▸ WHAT TO PRODUCE
Exact copies of all the entries are needed.

[Collected data]
%%

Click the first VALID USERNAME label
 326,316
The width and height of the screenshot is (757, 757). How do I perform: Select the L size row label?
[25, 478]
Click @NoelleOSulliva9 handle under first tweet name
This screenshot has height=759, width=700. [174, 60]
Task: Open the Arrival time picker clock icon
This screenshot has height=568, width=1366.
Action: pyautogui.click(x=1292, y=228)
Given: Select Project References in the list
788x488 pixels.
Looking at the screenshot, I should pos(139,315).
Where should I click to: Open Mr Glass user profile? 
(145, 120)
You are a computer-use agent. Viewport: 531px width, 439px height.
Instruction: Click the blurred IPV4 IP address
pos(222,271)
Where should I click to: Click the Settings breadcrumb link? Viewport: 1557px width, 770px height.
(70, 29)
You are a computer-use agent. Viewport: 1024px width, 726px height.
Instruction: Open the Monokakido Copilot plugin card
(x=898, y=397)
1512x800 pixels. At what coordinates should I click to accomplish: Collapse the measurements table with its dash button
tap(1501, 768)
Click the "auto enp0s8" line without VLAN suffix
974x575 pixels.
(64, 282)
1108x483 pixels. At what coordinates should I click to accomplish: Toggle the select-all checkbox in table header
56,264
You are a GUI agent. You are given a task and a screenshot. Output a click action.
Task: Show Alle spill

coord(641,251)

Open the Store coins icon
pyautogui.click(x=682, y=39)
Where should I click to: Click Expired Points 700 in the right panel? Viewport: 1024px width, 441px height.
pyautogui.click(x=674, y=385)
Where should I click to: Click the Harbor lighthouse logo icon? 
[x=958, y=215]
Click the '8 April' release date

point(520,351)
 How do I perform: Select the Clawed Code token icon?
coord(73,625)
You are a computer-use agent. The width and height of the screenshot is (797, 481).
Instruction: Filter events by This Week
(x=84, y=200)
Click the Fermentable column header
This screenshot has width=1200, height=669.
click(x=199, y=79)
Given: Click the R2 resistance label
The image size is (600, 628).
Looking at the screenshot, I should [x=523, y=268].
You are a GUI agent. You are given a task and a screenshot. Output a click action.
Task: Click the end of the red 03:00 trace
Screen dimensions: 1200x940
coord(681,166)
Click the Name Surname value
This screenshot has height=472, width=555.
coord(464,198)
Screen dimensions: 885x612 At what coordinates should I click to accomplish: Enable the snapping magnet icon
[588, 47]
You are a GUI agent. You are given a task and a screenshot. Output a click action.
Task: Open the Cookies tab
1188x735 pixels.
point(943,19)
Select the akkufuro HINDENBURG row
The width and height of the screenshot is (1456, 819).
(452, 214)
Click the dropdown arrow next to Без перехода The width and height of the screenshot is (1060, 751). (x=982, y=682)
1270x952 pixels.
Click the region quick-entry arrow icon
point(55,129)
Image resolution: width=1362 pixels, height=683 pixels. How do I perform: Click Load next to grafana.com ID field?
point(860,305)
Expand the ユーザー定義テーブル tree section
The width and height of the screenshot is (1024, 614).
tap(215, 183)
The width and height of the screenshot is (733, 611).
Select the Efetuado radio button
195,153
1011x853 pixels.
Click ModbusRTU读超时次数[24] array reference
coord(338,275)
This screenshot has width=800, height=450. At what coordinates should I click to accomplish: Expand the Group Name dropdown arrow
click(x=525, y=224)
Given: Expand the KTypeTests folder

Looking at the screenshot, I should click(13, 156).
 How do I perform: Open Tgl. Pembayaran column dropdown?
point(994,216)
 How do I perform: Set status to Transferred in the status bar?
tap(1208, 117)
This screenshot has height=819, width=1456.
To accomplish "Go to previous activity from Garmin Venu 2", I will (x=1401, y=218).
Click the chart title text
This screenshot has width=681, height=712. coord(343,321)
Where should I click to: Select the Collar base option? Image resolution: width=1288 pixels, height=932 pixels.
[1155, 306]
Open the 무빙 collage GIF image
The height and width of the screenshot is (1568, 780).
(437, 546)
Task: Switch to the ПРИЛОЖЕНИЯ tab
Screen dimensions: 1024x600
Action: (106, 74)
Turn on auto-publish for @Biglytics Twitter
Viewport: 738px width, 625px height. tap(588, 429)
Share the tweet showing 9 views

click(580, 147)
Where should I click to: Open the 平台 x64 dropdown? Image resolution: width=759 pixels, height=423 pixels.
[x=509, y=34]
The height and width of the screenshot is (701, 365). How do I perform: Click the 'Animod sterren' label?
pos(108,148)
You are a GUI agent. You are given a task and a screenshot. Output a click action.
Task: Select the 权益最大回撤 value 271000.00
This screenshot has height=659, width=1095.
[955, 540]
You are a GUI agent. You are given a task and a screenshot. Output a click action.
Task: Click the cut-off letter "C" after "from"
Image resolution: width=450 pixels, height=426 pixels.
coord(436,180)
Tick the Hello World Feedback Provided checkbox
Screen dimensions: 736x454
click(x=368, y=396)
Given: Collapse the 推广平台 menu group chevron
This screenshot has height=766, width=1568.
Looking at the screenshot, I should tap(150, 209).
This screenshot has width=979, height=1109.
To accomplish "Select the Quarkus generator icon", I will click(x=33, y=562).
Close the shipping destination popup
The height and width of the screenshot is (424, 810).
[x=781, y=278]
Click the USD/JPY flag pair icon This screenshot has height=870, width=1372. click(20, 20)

%%

▸ SOLUTION BELOW
Click the first VALID USERNAME label
 326,316
The width and height of the screenshot is (757, 757). How do I perform: Select the L size row label?
[25, 478]
Click @NoelleOSulliva9 handle under first tweet name
This screenshot has height=759, width=700. [174, 60]
Task: Open the Arrival time picker clock icon
This screenshot has height=568, width=1366.
Action: pyautogui.click(x=1292, y=228)
Given: Select Project References in the list
788x488 pixels.
Looking at the screenshot, I should pos(139,315).
Where should I click to: Open Mr Glass user profile? 
(145, 120)
You are a computer-use agent. Viewport: 531px width, 439px height.
Instruction: Click the blurred IPV4 IP address
pos(222,271)
Where should I click to: Click the Settings breadcrumb link? Viewport: 1557px width, 770px height.
(70, 29)
You are a computer-use agent. Viewport: 1024px width, 726px height.
Instruction: Open the Monokakido Copilot plugin card
(x=898, y=397)
1512x800 pixels. At what coordinates should I click to accomplish: Collapse the measurements table with its dash button
tap(1501, 768)
Click the "auto enp0s8" line without VLAN suffix
974x575 pixels.
(64, 282)
1108x483 pixels. At what coordinates should I click to accomplish: Toggle the select-all checkbox in table header
56,264
You are a GUI agent. You are given a task and a screenshot. Output a click action.
Task: Show Alle spill

coord(641,251)

Open the Store coins icon
pyautogui.click(x=682, y=39)
Where should I click to: Click Expired Points 700 in the right panel? Viewport: 1024px width, 441px height.
pyautogui.click(x=674, y=385)
Where should I click to: Click the Harbor lighthouse logo icon? 
[x=958, y=215]
Click the '8 April' release date

point(520,351)
 How do I perform: Select the Clawed Code token icon?
coord(73,625)
You are a computer-use agent. The width and height of the screenshot is (797, 481).
Instruction: Filter events by This Week
(x=84, y=200)
Click the Fermentable column header
This screenshot has width=1200, height=669.
click(x=199, y=79)
Given: Click the R2 resistance label
The image size is (600, 628).
Looking at the screenshot, I should [x=523, y=268].
You are a GUI agent. You are given a task and a screenshot. Output a click action.
Task: Click the end of the red 03:00 trace
Screen dimensions: 1200x940
coord(681,166)
Click the Name Surname value
This screenshot has height=472, width=555.
coord(464,198)
Screen dimensions: 885x612 At what coordinates should I click to accomplish: Enable the snapping magnet icon
[588, 47]
You are a GUI agent. You are given a task and a screenshot. Output a click action.
Task: Open the Cookies tab
1188x735 pixels.
point(943,19)
Select the akkufuro HINDENBURG row
The width and height of the screenshot is (1456, 819).
(452, 214)
Click the dropdown arrow next to Без перехода The width and height of the screenshot is (1060, 751). (x=982, y=682)
1270x952 pixels.
Click the region quick-entry arrow icon
point(55,129)
Image resolution: width=1362 pixels, height=683 pixels. How do I perform: Click Load next to grafana.com ID field?
point(860,305)
Expand the ユーザー定義テーブル tree section
The width and height of the screenshot is (1024, 614).
tap(215, 183)
The width and height of the screenshot is (733, 611).
Select the Efetuado radio button
195,153
1011x853 pixels.
Click ModbusRTU读超时次数[24] array reference
coord(338,275)
This screenshot has width=800, height=450. At what coordinates should I click to accomplish: Expand the Group Name dropdown arrow
click(x=525, y=224)
Given: Expand the KTypeTests folder

Looking at the screenshot, I should click(13, 156).
 How do I perform: Open Tgl. Pembayaran column dropdown?
point(994,216)
 How do I perform: Set status to Transferred in the status bar?
tap(1208, 117)
This screenshot has height=819, width=1456.
To accomplish "Go to previous activity from Garmin Venu 2", I will (x=1401, y=218).
Click the chart title text
This screenshot has width=681, height=712. coord(343,321)
Where should I click to: Select the Collar base option? Image resolution: width=1288 pixels, height=932 pixels.
[1155, 306]
Open the 무빙 collage GIF image
The height and width of the screenshot is (1568, 780).
(437, 546)
Task: Switch to the ПРИЛОЖЕНИЯ tab
Screen dimensions: 1024x600
Action: (106, 74)
Turn on auto-publish for @Biglytics Twitter
Viewport: 738px width, 625px height. tap(588, 429)
Share the tweet showing 9 views

click(580, 147)
Where should I click to: Open the 平台 x64 dropdown? Image resolution: width=759 pixels, height=423 pixels.
[x=509, y=34]
The height and width of the screenshot is (701, 365). How do I perform: Click the 'Animod sterren' label?
pos(108,148)
You are a GUI agent. You are given a task and a screenshot. Output a click action.
Task: Select the 权益最大回撤 value 271000.00
This screenshot has height=659, width=1095.
[955, 540]
You are a GUI agent. You are given a task and a screenshot. Output a click action.
Task: Click the cut-off letter "C" after "from"
Image resolution: width=450 pixels, height=426 pixels.
coord(436,180)
Tick the Hello World Feedback Provided checkbox
Screen dimensions: 736x454
click(x=368, y=396)
Given: Collapse the 推广平台 menu group chevron
This screenshot has height=766, width=1568.
Looking at the screenshot, I should tap(150, 209).
This screenshot has width=979, height=1109.
To accomplish "Select the Quarkus generator icon", I will click(x=33, y=562).
Close the shipping destination popup
The height and width of the screenshot is (424, 810).
[x=781, y=278]
Click the USD/JPY flag pair icon This screenshot has height=870, width=1372. click(20, 20)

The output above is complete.